WRITTEN PROBLEM: Please turn everything from the start of the items below down to the line containing "Persistence (144, 1211)", that line included, into a numbered list, leaving out any blank lines.

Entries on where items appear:

===============

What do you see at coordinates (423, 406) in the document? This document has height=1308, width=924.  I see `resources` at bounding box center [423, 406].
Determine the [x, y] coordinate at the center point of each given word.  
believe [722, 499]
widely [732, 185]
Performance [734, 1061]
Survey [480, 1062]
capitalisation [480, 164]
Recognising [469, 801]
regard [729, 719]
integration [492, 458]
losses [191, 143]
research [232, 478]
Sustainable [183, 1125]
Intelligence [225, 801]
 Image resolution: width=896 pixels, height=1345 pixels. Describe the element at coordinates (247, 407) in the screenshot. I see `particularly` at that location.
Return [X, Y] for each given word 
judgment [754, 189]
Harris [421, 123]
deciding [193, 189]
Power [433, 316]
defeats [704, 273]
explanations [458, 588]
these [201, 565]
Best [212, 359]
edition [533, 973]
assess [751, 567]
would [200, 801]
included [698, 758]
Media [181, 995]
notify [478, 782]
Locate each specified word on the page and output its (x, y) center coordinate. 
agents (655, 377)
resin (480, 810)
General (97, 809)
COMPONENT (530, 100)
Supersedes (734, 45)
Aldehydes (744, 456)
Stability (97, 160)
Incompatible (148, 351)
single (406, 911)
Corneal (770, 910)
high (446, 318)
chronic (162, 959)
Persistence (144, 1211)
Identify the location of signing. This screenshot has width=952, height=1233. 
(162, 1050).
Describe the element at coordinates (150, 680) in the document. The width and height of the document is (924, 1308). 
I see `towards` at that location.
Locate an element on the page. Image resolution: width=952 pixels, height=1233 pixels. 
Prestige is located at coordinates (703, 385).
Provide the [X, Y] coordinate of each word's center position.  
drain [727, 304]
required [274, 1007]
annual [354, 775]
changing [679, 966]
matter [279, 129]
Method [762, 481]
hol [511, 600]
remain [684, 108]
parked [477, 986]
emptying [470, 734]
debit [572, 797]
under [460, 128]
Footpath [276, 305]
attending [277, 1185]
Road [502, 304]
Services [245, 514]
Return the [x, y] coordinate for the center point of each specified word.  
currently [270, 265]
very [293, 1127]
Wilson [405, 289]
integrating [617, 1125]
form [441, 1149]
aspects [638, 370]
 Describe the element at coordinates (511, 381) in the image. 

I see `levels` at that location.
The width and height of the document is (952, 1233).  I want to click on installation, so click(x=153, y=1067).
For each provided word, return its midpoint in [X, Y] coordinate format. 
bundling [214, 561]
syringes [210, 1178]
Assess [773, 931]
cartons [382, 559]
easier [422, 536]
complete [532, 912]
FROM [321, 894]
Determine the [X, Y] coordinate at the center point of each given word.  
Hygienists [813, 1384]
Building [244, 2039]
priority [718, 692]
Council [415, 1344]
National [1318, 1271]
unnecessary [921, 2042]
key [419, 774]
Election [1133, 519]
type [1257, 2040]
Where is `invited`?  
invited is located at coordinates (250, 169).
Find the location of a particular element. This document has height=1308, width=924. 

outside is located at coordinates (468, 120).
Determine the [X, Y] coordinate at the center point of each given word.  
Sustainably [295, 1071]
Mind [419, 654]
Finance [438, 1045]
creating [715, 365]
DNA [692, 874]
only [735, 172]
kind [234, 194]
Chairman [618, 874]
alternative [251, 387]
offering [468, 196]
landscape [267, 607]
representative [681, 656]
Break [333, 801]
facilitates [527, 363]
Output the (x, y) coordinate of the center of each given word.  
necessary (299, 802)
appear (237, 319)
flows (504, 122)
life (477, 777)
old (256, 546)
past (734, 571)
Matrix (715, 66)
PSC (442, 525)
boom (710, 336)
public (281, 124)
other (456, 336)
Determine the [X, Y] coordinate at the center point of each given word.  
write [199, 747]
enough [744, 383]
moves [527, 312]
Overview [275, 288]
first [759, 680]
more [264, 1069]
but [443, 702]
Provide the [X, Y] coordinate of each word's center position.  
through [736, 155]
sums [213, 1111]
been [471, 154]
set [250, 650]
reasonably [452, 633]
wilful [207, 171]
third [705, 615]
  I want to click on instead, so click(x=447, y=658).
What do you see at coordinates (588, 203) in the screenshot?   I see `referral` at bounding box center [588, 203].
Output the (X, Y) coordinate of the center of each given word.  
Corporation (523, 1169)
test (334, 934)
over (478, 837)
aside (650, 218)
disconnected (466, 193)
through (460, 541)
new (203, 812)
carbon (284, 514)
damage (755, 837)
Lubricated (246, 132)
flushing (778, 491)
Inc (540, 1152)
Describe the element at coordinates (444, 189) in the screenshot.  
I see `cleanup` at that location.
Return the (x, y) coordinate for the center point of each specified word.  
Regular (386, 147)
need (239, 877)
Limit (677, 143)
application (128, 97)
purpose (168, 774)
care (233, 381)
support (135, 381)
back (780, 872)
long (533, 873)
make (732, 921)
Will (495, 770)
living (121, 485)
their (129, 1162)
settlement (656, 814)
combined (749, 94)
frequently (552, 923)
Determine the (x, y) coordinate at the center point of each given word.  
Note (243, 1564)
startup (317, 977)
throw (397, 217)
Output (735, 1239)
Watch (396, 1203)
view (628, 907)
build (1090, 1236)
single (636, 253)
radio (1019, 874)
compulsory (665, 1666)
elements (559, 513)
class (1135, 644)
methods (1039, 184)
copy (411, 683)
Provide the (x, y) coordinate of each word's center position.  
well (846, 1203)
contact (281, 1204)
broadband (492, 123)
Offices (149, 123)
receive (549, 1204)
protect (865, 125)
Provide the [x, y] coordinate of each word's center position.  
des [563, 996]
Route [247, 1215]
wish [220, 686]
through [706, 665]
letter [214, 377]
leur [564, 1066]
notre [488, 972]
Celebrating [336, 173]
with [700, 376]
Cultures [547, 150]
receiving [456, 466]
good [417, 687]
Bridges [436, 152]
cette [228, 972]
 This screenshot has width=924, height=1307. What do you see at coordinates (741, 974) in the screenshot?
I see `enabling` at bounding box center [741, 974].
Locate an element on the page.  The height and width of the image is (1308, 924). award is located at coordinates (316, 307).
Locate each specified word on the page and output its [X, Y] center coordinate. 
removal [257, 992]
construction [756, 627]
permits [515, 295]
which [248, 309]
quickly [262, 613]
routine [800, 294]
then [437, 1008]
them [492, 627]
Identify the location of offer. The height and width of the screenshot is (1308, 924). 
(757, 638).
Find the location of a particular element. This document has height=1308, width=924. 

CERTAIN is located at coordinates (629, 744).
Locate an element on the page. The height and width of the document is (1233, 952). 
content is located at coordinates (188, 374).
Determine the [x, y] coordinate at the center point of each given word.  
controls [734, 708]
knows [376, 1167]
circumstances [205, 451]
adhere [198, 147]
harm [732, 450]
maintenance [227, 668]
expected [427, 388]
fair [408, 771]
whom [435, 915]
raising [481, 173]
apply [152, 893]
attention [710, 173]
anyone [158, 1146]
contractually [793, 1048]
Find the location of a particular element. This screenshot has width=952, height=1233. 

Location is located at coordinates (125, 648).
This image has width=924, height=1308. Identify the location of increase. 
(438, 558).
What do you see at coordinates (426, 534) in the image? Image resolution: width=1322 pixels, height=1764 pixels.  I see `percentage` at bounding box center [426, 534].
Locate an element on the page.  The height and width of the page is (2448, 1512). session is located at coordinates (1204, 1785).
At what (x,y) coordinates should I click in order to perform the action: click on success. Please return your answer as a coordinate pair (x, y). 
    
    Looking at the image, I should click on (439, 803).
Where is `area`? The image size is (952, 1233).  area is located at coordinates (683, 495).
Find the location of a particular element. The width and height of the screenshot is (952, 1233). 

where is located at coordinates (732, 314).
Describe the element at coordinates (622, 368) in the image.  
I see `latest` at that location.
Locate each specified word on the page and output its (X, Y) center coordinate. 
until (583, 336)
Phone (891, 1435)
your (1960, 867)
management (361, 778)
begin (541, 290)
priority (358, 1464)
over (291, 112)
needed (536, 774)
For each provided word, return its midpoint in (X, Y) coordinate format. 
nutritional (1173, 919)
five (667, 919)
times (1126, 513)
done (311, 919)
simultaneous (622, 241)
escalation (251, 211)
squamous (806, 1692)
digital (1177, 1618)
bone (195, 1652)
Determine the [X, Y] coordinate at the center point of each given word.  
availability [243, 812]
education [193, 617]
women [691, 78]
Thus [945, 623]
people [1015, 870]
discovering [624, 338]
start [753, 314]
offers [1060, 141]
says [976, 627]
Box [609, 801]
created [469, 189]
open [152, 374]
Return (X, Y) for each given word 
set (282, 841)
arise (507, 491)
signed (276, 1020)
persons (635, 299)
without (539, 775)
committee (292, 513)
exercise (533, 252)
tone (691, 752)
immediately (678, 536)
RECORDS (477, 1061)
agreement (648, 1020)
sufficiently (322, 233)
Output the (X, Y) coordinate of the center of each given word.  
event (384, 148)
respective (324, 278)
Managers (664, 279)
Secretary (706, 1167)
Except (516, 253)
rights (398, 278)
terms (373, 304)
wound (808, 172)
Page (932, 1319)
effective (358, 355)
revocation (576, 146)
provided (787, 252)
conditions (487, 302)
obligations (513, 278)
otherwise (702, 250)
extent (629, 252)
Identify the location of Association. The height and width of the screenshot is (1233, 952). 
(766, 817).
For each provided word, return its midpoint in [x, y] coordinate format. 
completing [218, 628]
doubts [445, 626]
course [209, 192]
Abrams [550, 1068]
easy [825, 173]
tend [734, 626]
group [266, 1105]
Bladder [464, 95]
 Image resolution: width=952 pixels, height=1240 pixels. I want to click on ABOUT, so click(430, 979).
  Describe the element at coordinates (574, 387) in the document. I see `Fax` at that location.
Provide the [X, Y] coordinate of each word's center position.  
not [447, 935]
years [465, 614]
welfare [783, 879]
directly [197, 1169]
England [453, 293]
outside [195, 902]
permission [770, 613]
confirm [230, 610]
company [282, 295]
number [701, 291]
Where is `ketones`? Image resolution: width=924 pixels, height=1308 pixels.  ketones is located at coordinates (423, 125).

===============

SOLUTION TO THIS EXERCISE:
1. What do you see at coordinates (423, 406) in the document? This document has height=1308, width=924.  I see `resources` at bounding box center [423, 406].
2. Determine the [x, y] coordinate at the center point of each given word.  
3. believe [722, 499]
4. widely [732, 185]
5. Performance [734, 1061]
6. Survey [480, 1062]
7. capitalisation [480, 164]
8. Recognising [469, 801]
9. regard [729, 719]
10. integration [492, 458]
11. losses [191, 143]
12. research [232, 478]
13. Sustainable [183, 1125]
14. Intelligence [225, 801]
15.  Image resolution: width=896 pixels, height=1345 pixels. Describe the element at coordinates (247, 407) in the screenshot. I see `particularly` at that location.
16. Return [X, Y] for each given word 
17. judgment [754, 189]
18. Harris [421, 123]
19. deciding [193, 189]
20. Power [433, 316]
21. defeats [704, 273]
22. explanations [458, 588]
23. these [201, 565]
24. Best [212, 359]
25. edition [533, 973]
26. assess [751, 567]
27. would [200, 801]
28. included [698, 758]
29. Media [181, 995]
30. notify [478, 782]
31. Locate each specified word on the page and output its (x, y) center coordinate. 
32. agents (655, 377)
33. resin (480, 810)
34. General (97, 809)
35. COMPONENT (530, 100)
36. Supersedes (734, 45)
37. Aldehydes (744, 456)
38. Stability (97, 160)
39. Incompatible (148, 351)
40. single (406, 911)
41. Corneal (770, 910)
42. high (446, 318)
43. chronic (162, 959)
44. Persistence (144, 1211)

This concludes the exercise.